A bit of perspective regarding your front-page story “Educators, Journalists Spar Over Media Access,” (Oct. 24, 2001): I wholeheartedly agree that public schools and the news media must find ways to work together to best serve the community. Perhaps if news organizations set minimum standards for the reporters they disperse to cover education, some of the distrust could be eliminated. And while it may be true that educators who have been burned by negative news stories may resist cooperating with the media, accuracy and continuity are more pervasive problems.

In many communities, reporters assigned to cover the education beat turn over as often as new testing materials. Educators who are willing to do so may spend an hour explaining a complex issue to a reporter this month, knowing full well they’ll be spending the same hour next month with a new face, just as they did with another the month before.

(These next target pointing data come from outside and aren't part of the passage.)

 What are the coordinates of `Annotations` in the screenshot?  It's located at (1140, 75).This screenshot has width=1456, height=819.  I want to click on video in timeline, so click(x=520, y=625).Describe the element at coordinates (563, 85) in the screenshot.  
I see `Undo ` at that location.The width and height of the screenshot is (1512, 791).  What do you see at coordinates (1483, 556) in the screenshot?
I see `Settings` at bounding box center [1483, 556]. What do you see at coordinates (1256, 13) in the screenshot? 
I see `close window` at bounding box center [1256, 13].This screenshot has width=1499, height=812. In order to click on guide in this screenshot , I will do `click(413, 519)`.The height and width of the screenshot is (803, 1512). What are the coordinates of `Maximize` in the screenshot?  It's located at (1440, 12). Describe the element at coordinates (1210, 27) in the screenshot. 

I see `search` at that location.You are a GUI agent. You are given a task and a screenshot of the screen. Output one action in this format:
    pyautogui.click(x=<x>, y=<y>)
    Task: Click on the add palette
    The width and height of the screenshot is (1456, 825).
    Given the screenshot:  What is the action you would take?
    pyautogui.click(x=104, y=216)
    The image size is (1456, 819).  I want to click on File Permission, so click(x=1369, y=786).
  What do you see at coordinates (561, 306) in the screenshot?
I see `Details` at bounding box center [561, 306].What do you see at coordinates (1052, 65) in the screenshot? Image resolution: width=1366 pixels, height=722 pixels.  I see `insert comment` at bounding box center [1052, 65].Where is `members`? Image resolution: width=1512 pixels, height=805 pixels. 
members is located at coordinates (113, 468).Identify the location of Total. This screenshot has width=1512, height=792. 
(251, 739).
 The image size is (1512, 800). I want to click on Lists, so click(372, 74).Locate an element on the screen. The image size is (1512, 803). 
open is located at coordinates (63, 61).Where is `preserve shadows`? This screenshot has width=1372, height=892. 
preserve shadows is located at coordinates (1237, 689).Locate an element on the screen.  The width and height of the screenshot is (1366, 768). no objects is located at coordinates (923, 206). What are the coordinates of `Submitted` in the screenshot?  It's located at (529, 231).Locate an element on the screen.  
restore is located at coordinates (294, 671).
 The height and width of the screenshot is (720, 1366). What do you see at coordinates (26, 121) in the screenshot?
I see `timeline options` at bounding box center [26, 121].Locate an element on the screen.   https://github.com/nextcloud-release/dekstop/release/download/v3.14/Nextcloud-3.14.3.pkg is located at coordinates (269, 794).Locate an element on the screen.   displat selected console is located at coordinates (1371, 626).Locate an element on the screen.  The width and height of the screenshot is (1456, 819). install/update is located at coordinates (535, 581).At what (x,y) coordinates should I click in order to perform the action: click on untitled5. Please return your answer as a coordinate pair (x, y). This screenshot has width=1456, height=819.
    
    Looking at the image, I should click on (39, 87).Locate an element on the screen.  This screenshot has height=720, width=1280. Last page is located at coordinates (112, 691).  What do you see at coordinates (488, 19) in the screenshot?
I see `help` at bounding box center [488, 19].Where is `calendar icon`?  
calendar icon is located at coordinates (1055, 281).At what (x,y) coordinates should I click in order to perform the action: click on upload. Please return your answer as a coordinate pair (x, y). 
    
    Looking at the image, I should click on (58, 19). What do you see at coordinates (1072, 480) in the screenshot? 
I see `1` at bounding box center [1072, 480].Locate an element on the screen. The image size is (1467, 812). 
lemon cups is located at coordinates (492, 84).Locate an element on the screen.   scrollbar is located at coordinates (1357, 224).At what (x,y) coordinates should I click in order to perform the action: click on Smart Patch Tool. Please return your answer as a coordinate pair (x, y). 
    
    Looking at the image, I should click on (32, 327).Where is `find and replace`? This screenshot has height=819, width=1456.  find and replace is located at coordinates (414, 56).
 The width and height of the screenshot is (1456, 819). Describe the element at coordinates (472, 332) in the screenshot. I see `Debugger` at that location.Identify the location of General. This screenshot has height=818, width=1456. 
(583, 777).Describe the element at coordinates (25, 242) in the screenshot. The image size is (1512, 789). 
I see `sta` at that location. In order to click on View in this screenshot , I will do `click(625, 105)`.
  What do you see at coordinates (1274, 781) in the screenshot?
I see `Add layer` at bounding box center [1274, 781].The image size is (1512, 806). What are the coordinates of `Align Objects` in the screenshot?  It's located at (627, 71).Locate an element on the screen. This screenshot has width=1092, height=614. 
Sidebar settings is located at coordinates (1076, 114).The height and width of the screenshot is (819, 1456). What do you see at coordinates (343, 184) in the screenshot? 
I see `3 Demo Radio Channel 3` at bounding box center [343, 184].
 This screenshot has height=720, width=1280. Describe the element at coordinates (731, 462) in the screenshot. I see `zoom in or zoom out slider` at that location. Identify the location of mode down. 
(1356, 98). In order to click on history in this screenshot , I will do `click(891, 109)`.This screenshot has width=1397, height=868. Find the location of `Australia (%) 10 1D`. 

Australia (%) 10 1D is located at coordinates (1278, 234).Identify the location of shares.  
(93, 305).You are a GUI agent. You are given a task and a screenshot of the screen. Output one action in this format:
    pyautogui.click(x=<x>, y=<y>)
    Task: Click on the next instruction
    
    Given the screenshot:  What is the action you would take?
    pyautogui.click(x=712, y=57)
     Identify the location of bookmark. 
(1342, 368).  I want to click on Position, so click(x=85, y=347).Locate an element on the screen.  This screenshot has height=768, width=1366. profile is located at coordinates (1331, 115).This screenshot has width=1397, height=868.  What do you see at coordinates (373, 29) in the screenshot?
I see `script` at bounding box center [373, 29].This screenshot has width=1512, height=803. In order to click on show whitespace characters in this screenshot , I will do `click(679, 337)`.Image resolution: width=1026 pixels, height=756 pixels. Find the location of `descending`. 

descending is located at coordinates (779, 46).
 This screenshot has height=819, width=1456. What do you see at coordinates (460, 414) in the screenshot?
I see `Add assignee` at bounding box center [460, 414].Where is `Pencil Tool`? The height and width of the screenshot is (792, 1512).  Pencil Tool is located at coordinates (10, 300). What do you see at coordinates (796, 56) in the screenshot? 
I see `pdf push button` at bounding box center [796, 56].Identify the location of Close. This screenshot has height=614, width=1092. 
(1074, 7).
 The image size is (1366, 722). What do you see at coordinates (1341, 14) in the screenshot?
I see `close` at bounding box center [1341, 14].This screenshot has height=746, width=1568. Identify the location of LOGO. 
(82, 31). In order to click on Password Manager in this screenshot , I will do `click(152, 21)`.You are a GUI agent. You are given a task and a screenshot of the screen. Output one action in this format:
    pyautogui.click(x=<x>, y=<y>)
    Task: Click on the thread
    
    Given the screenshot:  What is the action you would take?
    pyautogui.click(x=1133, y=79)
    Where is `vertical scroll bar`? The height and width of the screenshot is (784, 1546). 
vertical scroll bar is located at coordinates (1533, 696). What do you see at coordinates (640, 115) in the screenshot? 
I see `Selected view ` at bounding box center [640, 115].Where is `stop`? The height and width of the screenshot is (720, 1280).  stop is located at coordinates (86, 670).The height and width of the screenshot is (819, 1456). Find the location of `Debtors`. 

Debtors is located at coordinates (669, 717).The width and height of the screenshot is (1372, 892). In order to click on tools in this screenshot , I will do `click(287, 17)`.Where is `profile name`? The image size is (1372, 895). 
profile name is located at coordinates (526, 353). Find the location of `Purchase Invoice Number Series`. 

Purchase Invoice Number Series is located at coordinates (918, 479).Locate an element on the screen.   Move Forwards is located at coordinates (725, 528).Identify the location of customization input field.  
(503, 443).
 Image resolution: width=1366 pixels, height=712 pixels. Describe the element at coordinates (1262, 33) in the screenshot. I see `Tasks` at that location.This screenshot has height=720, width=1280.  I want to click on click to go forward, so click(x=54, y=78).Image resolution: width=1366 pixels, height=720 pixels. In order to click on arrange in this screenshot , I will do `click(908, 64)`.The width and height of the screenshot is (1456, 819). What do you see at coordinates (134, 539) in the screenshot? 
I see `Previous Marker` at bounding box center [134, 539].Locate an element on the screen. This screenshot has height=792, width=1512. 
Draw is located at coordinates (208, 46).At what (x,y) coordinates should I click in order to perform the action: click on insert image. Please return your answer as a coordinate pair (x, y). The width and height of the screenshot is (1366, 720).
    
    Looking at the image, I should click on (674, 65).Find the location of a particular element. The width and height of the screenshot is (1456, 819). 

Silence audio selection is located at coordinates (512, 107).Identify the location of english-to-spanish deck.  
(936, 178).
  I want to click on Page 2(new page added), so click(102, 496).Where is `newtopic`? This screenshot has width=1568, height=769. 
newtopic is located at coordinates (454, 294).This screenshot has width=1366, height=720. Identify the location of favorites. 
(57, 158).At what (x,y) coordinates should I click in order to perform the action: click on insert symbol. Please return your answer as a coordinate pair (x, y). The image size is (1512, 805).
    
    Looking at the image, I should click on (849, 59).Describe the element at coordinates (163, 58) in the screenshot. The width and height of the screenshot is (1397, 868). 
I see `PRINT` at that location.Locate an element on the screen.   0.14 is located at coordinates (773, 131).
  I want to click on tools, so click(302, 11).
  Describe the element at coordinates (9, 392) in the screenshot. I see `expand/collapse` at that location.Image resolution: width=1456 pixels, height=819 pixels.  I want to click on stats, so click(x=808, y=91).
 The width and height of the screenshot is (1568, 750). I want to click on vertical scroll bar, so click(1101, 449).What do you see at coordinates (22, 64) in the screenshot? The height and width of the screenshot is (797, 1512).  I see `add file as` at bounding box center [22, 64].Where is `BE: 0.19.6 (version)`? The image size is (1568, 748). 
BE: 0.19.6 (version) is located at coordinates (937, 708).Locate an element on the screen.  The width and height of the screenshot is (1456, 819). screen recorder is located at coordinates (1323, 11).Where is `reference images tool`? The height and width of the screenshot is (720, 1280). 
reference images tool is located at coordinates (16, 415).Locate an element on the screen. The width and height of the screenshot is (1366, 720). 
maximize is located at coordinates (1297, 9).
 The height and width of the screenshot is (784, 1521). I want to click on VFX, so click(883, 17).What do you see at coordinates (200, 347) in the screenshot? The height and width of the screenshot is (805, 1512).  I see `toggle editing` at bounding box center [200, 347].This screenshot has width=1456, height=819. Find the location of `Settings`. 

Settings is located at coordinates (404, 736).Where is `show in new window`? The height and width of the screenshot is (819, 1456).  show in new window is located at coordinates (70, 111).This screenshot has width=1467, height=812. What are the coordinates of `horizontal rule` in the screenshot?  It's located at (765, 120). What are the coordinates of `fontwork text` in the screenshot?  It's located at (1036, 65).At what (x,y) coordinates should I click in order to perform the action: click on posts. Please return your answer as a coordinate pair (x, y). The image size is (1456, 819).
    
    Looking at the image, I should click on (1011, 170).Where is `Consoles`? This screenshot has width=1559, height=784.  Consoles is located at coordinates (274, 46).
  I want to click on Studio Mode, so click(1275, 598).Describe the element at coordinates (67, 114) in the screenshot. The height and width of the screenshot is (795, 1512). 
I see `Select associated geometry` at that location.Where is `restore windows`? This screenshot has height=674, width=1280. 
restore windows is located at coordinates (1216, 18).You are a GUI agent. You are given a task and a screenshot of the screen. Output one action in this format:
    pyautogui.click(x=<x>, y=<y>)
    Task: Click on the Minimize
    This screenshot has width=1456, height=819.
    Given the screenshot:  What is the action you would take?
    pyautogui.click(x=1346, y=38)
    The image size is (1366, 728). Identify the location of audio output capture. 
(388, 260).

Reporters often show up having done no research or background preparation. They implore us to just “boil every issue down to a three-paragraph explanation.” Providing context matters little if it’s disregarded. Sometimes, inaccuracies and unfair slant are simply the result of sloppy, lazy reporting. School leaders want reporters to get it right, but pay the price so often when they get it wrong.

Administrators are as likely to invoke the Buckley Amendment to protect students and teachers from ill-prepared reporters as from invasion of privacy. High-stakes education deserves high-quality reporting. News organizations that provide flavor-of-the- month coverage of the education beat have no one to blame but themselves for poor relations with public schools. And a word to reporters: Do your homework!

Kathy K. Demarest
Wilmington, Del.

‘Twice Exceptional,’ Doubly Challenged

To the Editor:

Upon reading your feature article “Diamonds in the Rough,” (Research, Oct. 24, 2001), I felt compelled to voice my pleasure. The article spoke such truth about the “twice exceptional” children who have been told too often that they are lazy or not trying hard enough, or else have been misplaced in regular classes for the gifted. These students have been misunderstood by educators, who struggle to meet the needs of children who either have giftedness or a learning disability.

For almost 20 years, I have had the good fortune to work with twice-exceptional (or thrice—having giftedness, a learning disability, and attention deficits) children and adults, as both an educational therapist and a professional-development specialist. In therapy, they exhibit exciting talents, atypical perspectives, and challenges for themselves and therapists. In the classroom, they most often pose enigmas to their teachers. Their “gift for gab” and unusual insight is not commensurate with their organization of a research paper, understanding of the “main idea,” the “author’s tone,” or the most salient point of an academic argument.

An important part of my work with individuals having giftedness, learning disabilities, and attention deficit disorder focuses on their understanding and acceptance of their own uniqueness and strengths. This fosters self-knowledge and self-advocacy, which lead to an awareness of how they learn best and what they need to exhibit understanding. For adults, this translates into finding appropriate career paths and having the confidence to make necessary workplace adaptations.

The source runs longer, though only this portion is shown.